SHANGHAI–China’s goal to become a consumption-driven economy will lead to sustained demand growth for the global stainless steel market, said a top executive from the world’s largest stainless steel producer, Outokumpu Oyi (OUT1V.HE).
Despite analysts being divided over how long China’s economic rebound may last, “China is a growth engine for us and will become a profitable market in the future,” said Austin Lu, president of Asia Pacific.
Although Europe is currently the company’s main market, China promises to be an important source of revenue in the coming years, as a result of government-planned reforms aimed at shifting from an export-dependant economic growth model to one driven by private consumption.
China currently accounts for half of Outokumpu’s business in the Asia-Pacific region, according to Mr. Lu. A growing urban population and an environmentally friendly society would mean more demand for sophisticated raw materials such as stainless steel, said Mr. Lu, estimating annual demand growth of 5%-6% from China until 2020.
Recent data showed resilient growth in China’s economy, offering the central government the freedom to focus on structural reforms such as financial liberalization, measures to promote labor mobility and a push for green energy.
China consumes 60% of global stainless steel supply. Stainless steel has widespread applications, ranging from silverware to high-rise edifices.
Global commodity prices have remained under pressure since the beginning of the year, as investors are concerned that a slowdown in China, the world’s largest consumer for most commodities, would bring an end to elevated prices that have generated high returns over the past decade.
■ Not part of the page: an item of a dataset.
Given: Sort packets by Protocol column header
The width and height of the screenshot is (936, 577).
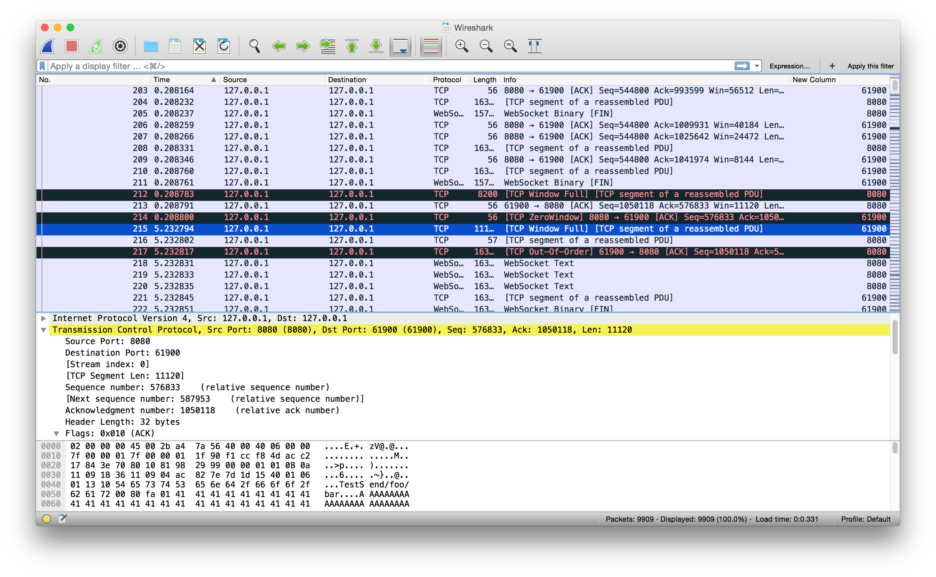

Outokumpu will focus on construction of skyscrapers and landmark projects in China in the coming years, given its global expertise in the area, while partnerships with Chinese state-owned companies in the energy sector are also likely to rise in the next two to three years, according to Mr. Lu.
In June, the company signed a strategic partnership agreement with Sinopec Group to supply stainless steel for use in piping to Sinopec subsidiary China Petrochemical International Co.
“Sinopec has a lot of liquefied natural gas projects, and those are what we’re looking to be involved in,” Mr. Lu said.
Mr. Lu also said his company hopes to eventually set up a fourth global research and development center in Shanghai. The company has R&D centers in Germany, Sweden and Finland.